Closed jwijffels closed 4 years ago
Hello @jwijffels The first is vectors normalisation, I have to do it on data loading for the compatibility with the original data format. I think normalisation operation on data saving should be more effective, but Mikolov's approach is to perform the nornalization on loading. The second is a distance calculation between two vectors and it does not related to the normalisation.
My point is basically there will be discrepancies between the following 2 approaches
Approach 1 will do the distance calculation on the non-normalised embeddings, approach 2 will do distance calculation on the normalised embedding, providing different results.
You are right, but the 1st approach is not intended to be used.

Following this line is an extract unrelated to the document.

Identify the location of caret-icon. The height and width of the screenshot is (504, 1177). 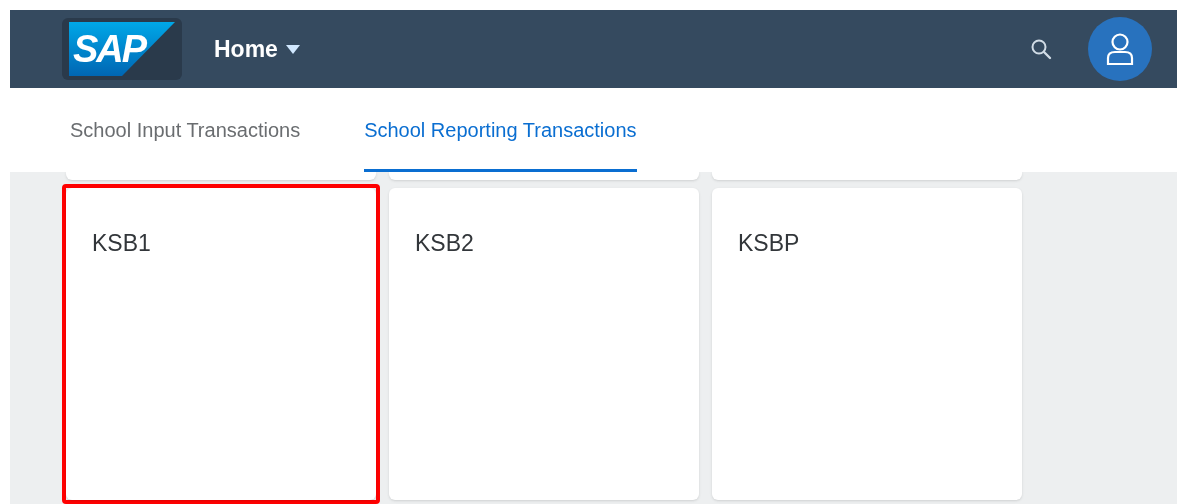
(292, 49).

Good to know. But that's unfortunately how I implemented it at https://github.com/bnosac/word2vec blindly looking at the headers. I'm basically returning a pointer to the models when running word2vec such that users can work directly with the model instead of doing a round trip of saving and loading back in to get normalised vectors. So your advice is first save the model and next load back before doing distance calculation.
In that case, I'll write something myself to perform this normalisation directly after training and don't do the normalisation when loading the model by default but leave the option in there to do normalisation if a model is not generated by your version of word2vec. Something similar as commit https://github.com/bnosac/word2vec/commit/19b9603ec3d2788bb9b63c2f3b3a510cac83ea2e That will be faster indeed when loading as well. Is there are reason why normalisation is not happening in the d2vModel_t?

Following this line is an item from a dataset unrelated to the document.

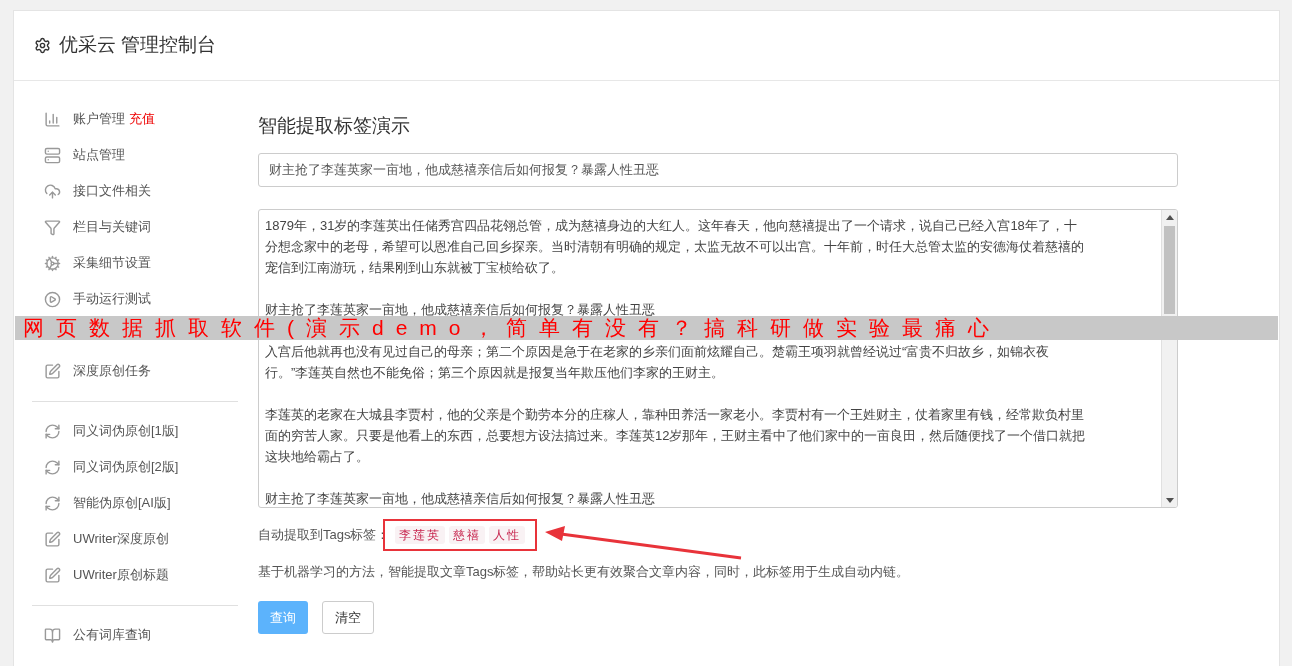 The width and height of the screenshot is (1292, 666). What do you see at coordinates (52, 119) in the screenshot?
I see `bar-chart-icon` at bounding box center [52, 119].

d2vModel_t is a set of average vectors calculated from normalised vectors, I do not see any reason to normalise d2vModel_t vectors once again.

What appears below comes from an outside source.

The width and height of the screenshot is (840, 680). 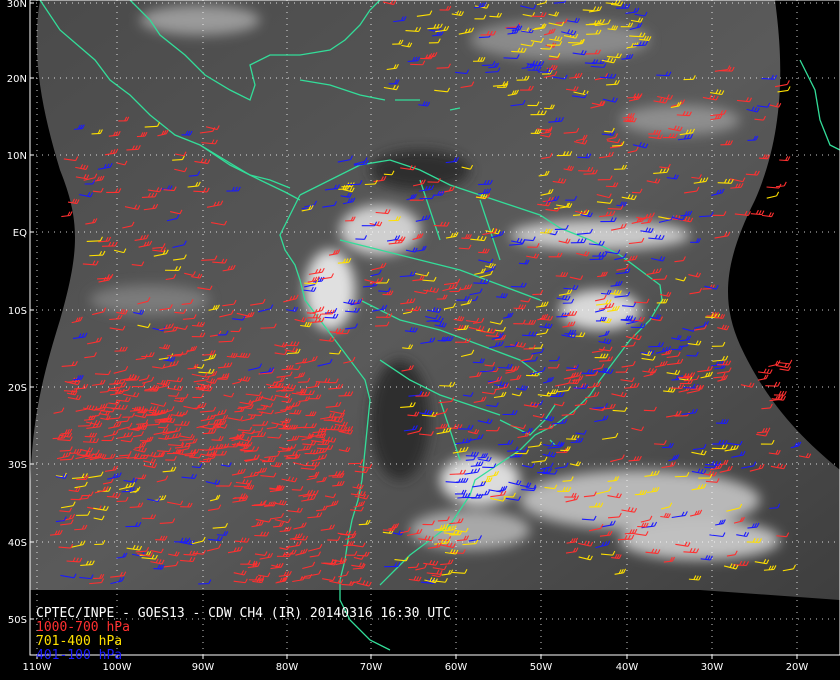 What do you see at coordinates (628, 668) in the screenshot?
I see `lon-tick-label: 40W` at bounding box center [628, 668].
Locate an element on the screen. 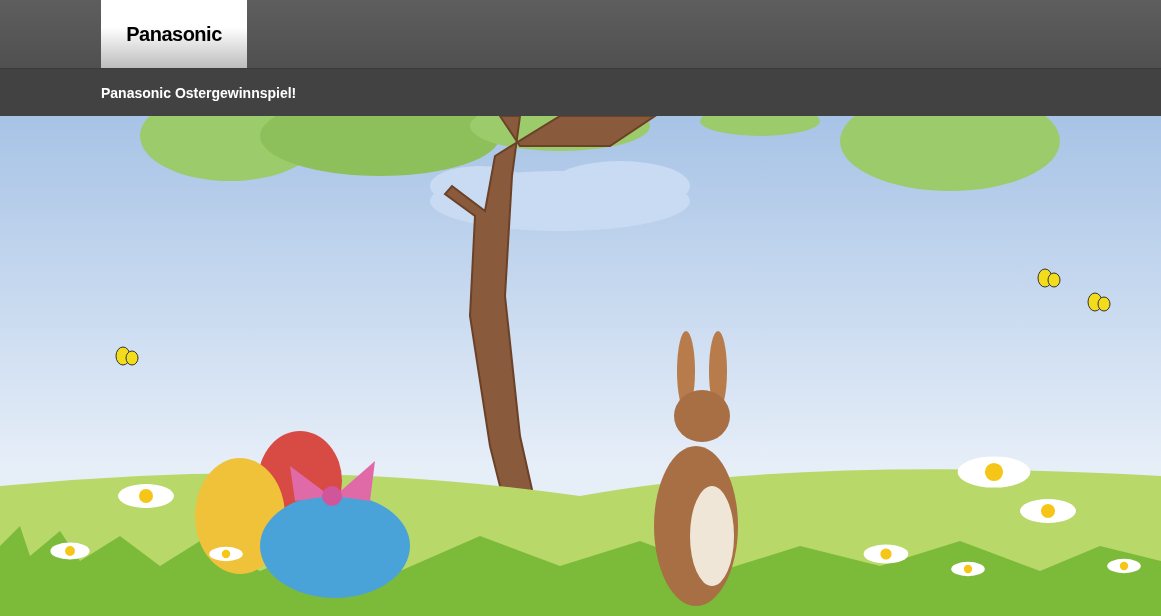 Image resolution: width=1161 pixels, height=616 pixels. brand-logo: Panasonic is located at coordinates (174, 34).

I'll go for option 2 and implement that as part of the R package. Thanks for the input on d2vModel_t
Hello @maxoodf I'm checking the package a bit alongside these models available at https://nlp.h-its.org/bpemb I noticed that when loading the model, you basically standardise the embeddings as in https://github.com/maxoodf/word2vec/blob/master/lib/word2vec.cpp#L187 But when computing the nearest based on a distance https://github.com/maxoodf/word2vec/blob/master/include/word2vec.hpp#L178 You again do this. This seems doing things twice. Is this expected behaviour?